**What you will do**:
Transcribe nothing except the lines below that run from the one with "The image size is (667, 344)." to the one with "You are a computer-use", ends included, and do not copy any picture.

**Collected data**:
BEGIN
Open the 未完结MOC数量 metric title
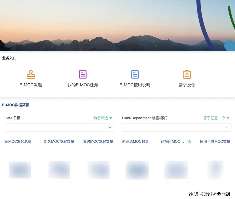This screenshot has width=235, height=199. click(x=135, y=141)
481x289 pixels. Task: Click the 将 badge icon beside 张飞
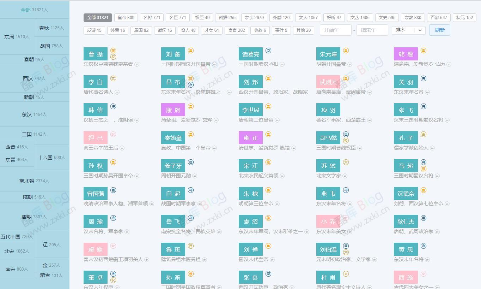tap(423, 107)
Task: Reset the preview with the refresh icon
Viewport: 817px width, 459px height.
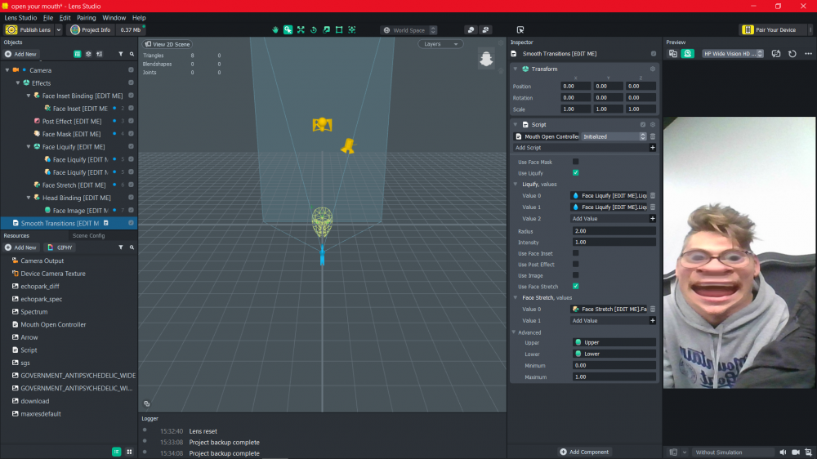Action: click(792, 54)

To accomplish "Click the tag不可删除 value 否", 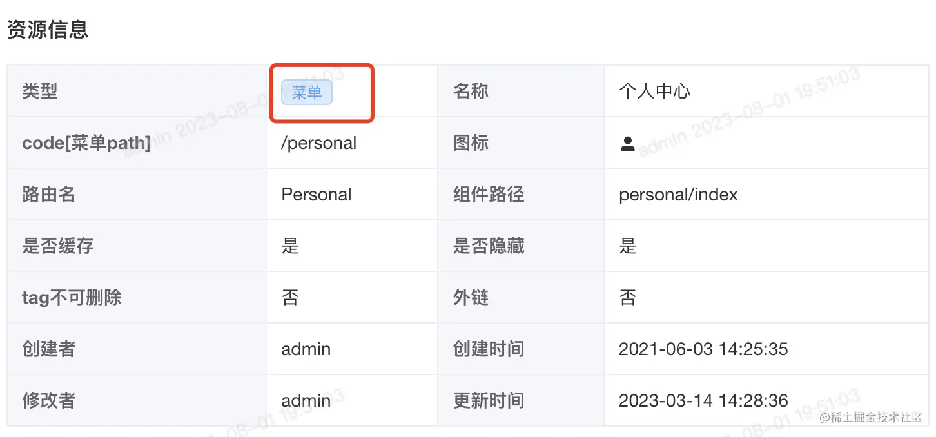I will click(290, 298).
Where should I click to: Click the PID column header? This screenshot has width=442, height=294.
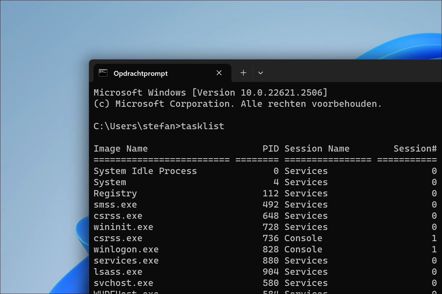point(271,148)
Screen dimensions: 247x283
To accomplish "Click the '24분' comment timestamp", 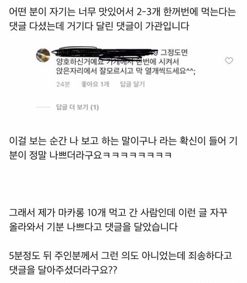I will (63, 84).
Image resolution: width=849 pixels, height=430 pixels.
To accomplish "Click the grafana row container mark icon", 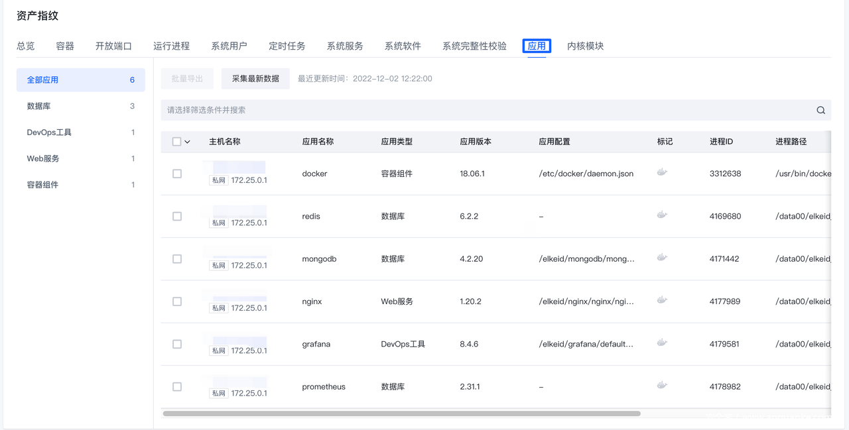I will click(x=661, y=343).
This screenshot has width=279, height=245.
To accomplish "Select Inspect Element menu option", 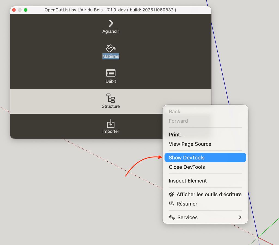I will click(188, 181).
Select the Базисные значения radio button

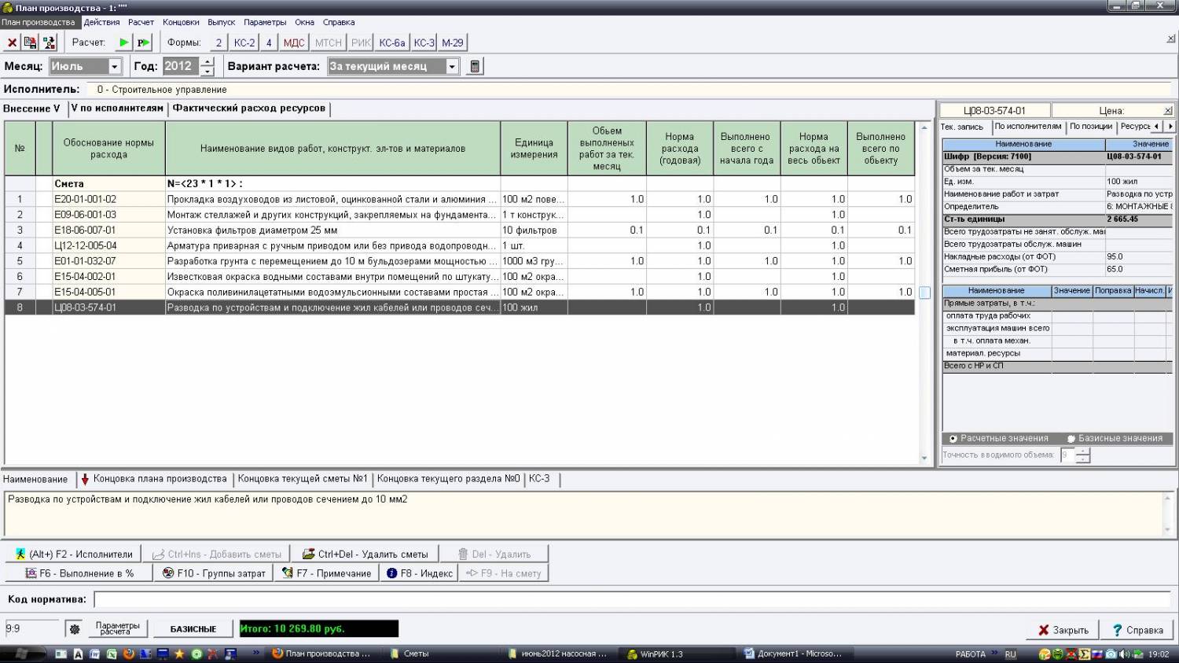click(x=1071, y=439)
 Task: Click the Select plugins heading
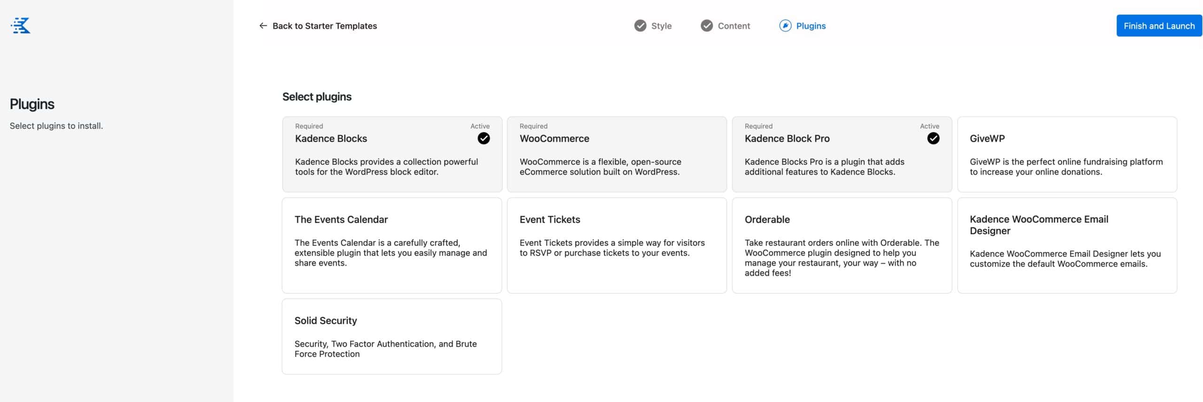(317, 97)
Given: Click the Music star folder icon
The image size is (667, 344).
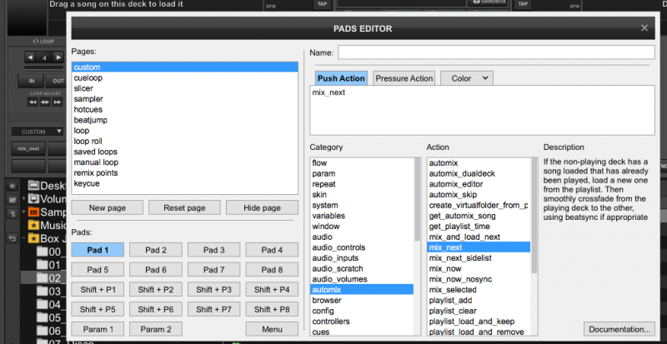Looking at the screenshot, I should pos(33,225).
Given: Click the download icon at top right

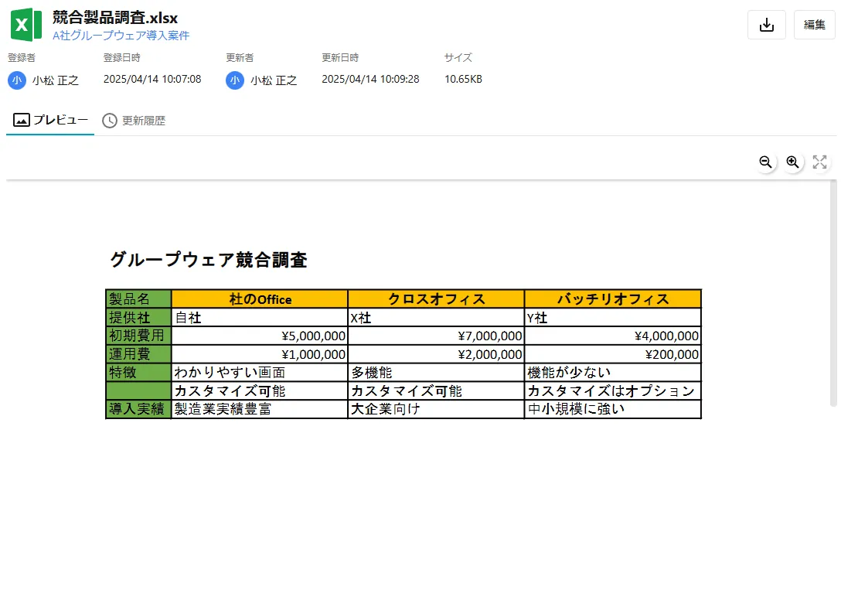Looking at the screenshot, I should tap(766, 25).
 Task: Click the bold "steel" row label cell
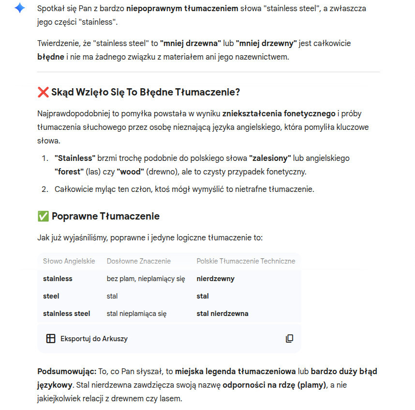[51, 296]
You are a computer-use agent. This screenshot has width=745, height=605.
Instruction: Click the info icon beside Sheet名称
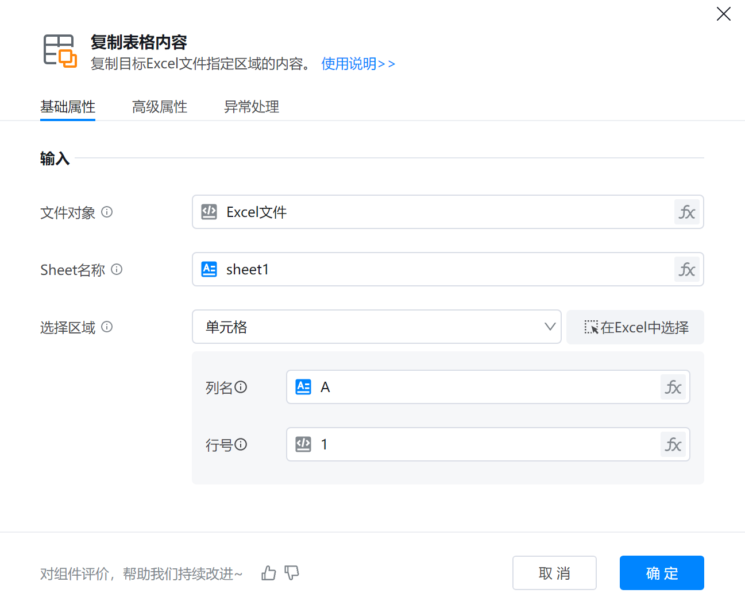[117, 269]
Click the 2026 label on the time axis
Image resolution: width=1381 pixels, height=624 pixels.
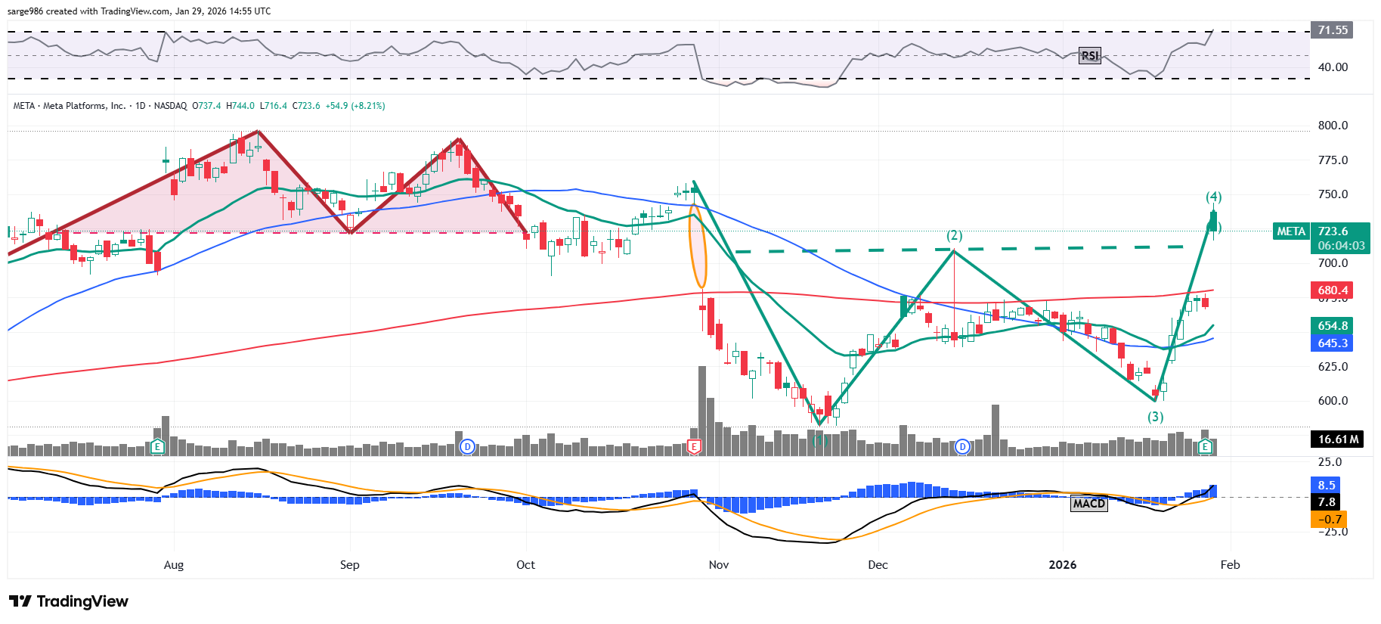tap(1062, 565)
END
**Result for this task**:
The image size is (667, 344).
Looking at the screenshot, I should pos(33,225).
Given: Click the download icon at top right

Looking at the screenshot, I should tap(766, 25).
 Task: Click the bold "steel" row label cell
[51, 296]
You are a computer-use agent. This screenshot has width=745, height=605.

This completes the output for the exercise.